#### PASSAGE SHOWN ####

Annotated Bibliographies for Module 7
Reading #1:
Mayer, R. E. (2014) Introduction to multimedia learning. In R. E. Mayer (Ed.), The Cambridge Handbook of Multimedia Learning. (pp. 1-26). New York: Cambridge.
Mayer uses chapter 1 of this handbook to explain his definition of multimedia learning and to provide a detailed overview of successful applications of multimedia learning. He defines multimedia learning as “presenting words and pictures that are intended to promote learning.” He considers this to be important because research strongly suggests that people can learn more deeply from words and picture than from words alone. Multimedia can take a variety of formats. Complex formats such as animated slideshow presentations and more simplistic constructions such as textbooks that include pictures all qualify as multimedia. The rationale for using multimedia to promote learning is that it takes advantage of human dual-processing cognitive architecture; that is, words and pictures can stimulate both the verbal and visual channels leading to more effective learning. The research base in support of multimedia learning is robust. Mayer takes a “learner-centered” approach in his research of multimedia learning, asking how multimedia can be adapted to enhance learning as opposed to focusing first on the technology can be used to design instruction. Technology-centered approaches have had mixed results in terms of effectiveness throughout the years. The goal of multimedia instruction is to promote meaningful learning through active learning processes. This is not so much a focus on the learner being physically active during the instructional process (although they can be), but rather designing multimedia presentations to promote active cognitive processing.
Reading #2:
Mayer, R. E. (2014) Cognitive theory of multimedia learning. In R. E. Mayer (Ed.), The Cambridge Handbook of Multimedia Learning. (pp. 43-71). New York: Cambridge.
This chapter from Richard Meyer continues many of the thoughts developed earlier in the first chapter of the Handbook of Multimedia Learning. He begins by reiterating the multimedia principle; that is, people can learn more deeply from words and pictures than from words alone. However, he makes a clear distinction that simply adding pictures will not guarantee improvement in learning. Well-designed multimedia presentations take into account our knowledge of how the human mind works. This belief is known as the cognitive theory of multimedia learning and contain three assumptions. The first is a dual-channel assumption which says that humans have separate processing channels for verbal and visual information. The second assumption is that humans are limited in the amount of information that each channel can process at one time, known as a limited-capacity assumption. The final assumption is that humans actively engage in cognitive processing in order to construct mental representations of their experiences, known as the active processing assumption. It is in this final assumption that a major portion of the article is devoted. It is through active engagement in cognitive processes that meaningful learning can occur. This requires the learner to cognitively select and organize words and pictures and eventually integrate these elements to construct new understandings. The effectiveness of these processes is largely determined by the amount of demand placed on cognitive capacity. It is important for instructional designers to create multimedia presentations that reduce extraneous processing often caused by poor instructional design, manage essential processing caused by the complexity of the material, and foster generative processing to make sense of the material.

#### RECORD EXCERPTS ####

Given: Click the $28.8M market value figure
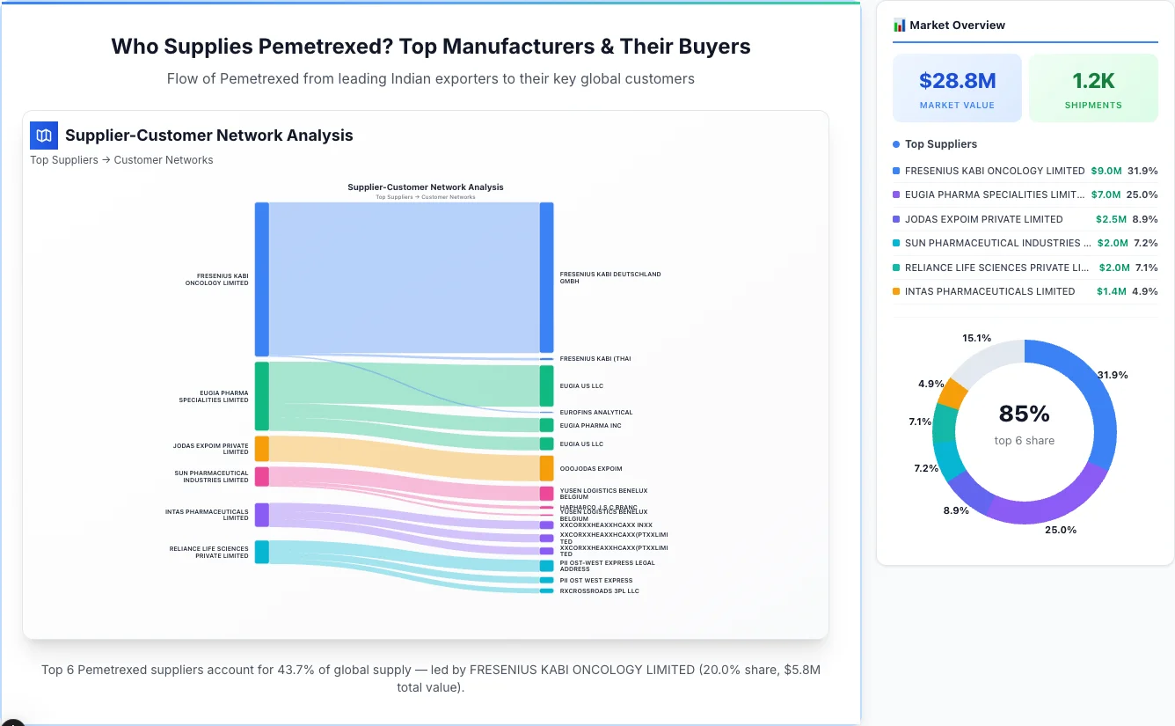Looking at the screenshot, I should pos(957,81).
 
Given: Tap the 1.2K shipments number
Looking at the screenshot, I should pos(1093,81).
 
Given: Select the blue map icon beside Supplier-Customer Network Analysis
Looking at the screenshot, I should pos(44,136).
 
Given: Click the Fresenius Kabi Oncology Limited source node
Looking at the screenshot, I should pos(261,279).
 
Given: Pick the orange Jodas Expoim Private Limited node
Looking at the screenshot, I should pos(261,448).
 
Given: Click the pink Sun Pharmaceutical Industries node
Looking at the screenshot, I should pos(261,476).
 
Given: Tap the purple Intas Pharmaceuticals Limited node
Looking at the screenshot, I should pos(261,515).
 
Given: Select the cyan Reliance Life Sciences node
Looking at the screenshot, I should pos(261,552).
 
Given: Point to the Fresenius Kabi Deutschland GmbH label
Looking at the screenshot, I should pos(609,277).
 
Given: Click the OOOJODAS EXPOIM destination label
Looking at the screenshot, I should pos(591,469).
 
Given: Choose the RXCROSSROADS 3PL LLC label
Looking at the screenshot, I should pos(599,590).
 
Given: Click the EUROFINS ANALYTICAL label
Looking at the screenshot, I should pos(595,412).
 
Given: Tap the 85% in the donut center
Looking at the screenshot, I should pos(1024,414).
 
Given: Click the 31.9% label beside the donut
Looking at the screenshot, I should pos(1113,375).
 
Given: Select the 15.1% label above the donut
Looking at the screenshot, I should pos(976,338).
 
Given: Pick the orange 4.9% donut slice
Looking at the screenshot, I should pos(952,392).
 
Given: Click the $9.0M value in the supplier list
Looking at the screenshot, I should pos(1106,171).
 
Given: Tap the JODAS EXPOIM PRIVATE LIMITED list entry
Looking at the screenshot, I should pos(983,219).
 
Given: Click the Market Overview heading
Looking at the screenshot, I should pos(956,25).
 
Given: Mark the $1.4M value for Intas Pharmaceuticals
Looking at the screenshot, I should pos(1111,291).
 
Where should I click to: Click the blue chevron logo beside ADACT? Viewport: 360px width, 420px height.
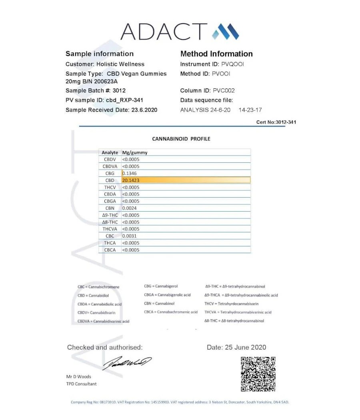pos(225,32)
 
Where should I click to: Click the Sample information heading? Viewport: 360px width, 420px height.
pos(99,54)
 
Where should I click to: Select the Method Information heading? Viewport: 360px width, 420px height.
pos(216,54)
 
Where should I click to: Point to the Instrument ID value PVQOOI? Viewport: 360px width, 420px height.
pos(232,64)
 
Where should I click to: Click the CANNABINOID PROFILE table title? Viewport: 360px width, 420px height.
pos(181,139)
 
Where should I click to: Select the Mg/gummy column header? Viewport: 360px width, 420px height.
pos(135,152)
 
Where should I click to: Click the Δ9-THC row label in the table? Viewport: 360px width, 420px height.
pos(110,215)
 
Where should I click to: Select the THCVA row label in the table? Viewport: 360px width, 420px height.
pos(109,229)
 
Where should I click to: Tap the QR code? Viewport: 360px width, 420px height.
pos(258,374)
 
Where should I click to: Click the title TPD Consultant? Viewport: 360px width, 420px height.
pos(81,384)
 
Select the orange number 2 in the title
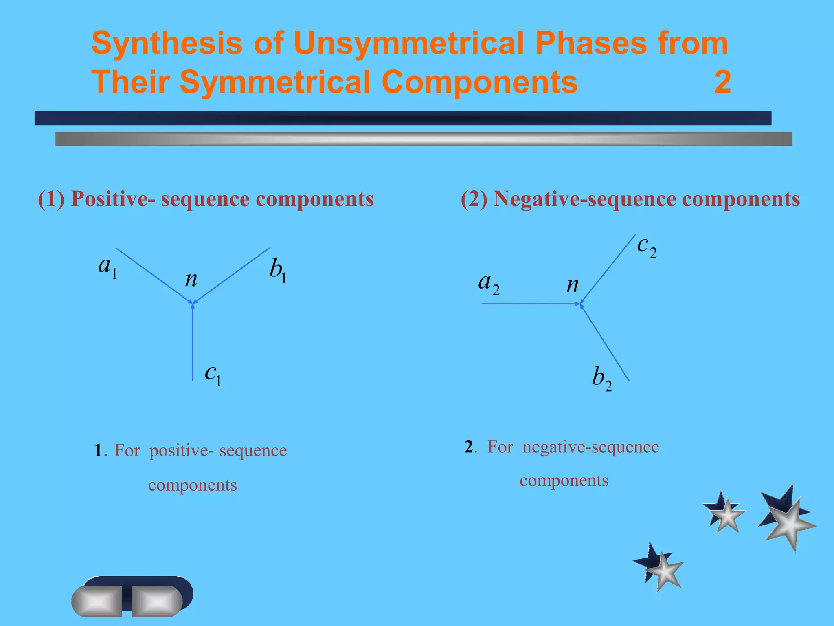(722, 82)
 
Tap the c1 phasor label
(213, 374)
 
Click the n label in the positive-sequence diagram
(191, 280)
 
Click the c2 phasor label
(647, 246)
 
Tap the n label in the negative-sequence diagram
(573, 285)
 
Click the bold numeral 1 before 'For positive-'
(98, 451)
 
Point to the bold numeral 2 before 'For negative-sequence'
(469, 447)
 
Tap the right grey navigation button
(157, 601)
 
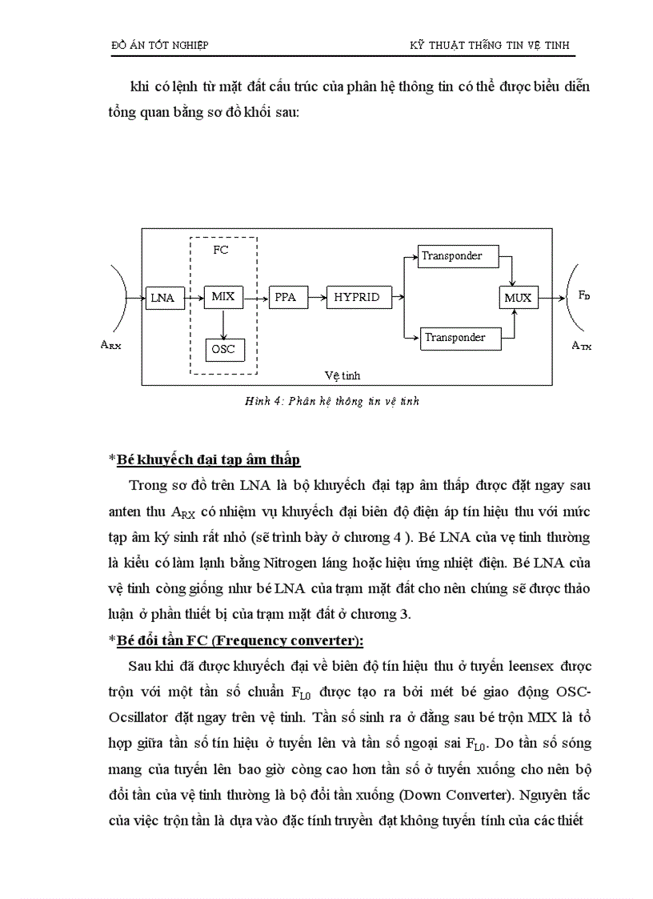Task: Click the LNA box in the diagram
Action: coord(163,298)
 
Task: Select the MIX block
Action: coord(222,297)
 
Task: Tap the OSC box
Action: coord(222,349)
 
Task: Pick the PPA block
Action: coord(285,297)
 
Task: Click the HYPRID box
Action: coord(357,297)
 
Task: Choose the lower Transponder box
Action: coord(461,338)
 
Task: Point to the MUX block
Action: coord(518,298)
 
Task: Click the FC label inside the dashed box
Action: coord(221,251)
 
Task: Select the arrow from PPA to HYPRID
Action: coord(313,297)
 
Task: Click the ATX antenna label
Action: coord(582,346)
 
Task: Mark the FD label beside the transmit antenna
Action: coord(584,295)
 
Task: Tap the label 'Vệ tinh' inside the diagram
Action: coord(343,375)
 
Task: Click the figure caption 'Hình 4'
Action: coord(331,401)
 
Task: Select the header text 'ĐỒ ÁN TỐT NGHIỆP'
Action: coord(159,46)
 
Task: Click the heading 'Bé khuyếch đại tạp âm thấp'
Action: coord(208,460)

####

▸ **WRITTEN PROBLEM**:
Continue the annotated bibliography on multimedia learning from where it stops.

▸ **REPLY**:
Reading #3:
Schnotz, W. (2014) Integrated model of text and picture comprehension. In R. E. Mayer (Ed.), The Cambridge Handbook of Multimedia Learning. (pp. 72-103). New York: Cambridge.
Schnotz proposed an integrated model of text and picture comprehension in this article referred to as the ITPC model. Based upon the work of numerous other cognitive researchers, the ITPC model demonstrates how comprehension can be formed through a combination of various inputs. Multimedia learning is highly applicable to this theory as it involves the integration of verbal and visual information at the heart of the ITPC model. Schnotz defines this in the article by saying “multimedia learning occurs when … the individual uses external representations in order to construct internal representations of the learning content in working memory and if he or she stores these representations in long-term memory.” This process begins when information enters the cognitive system through sensory registers such as the eyes and ears. The information can be further processed in working memory before being comprehended and passed into long-term memory when it can later be recalled. He divides the pathways to comprehension in different areas, largely passed on how the information first reaches the sensory registers. These areas include listening comprehension, reading comprehension, visual picture comprehension, and auditory picture comprehension from sounds. The ITPC model takes all of these areas into account. Although boundary conditions exist based on both the ability of the student and the quality of the materials being used for instruction, empirical evidence derived from research validates the importance of the model and shares many commonalities with Mayer’s cognitive theory of multimedia learning describes in previous chapters. Overall, the ITPC model should be understand as a framework for understanding how learning occurs as an interaction amongst multiple inputs such as spoken text, written text, visual pictures, and sound.
Reading #4:
Mayer, R.E., & Anderson, B. (1991). Animations Need Narrations: An Experimental Test of a Dual-coding Hypothesis. Journal of Educational Psychology, 3, 484-490.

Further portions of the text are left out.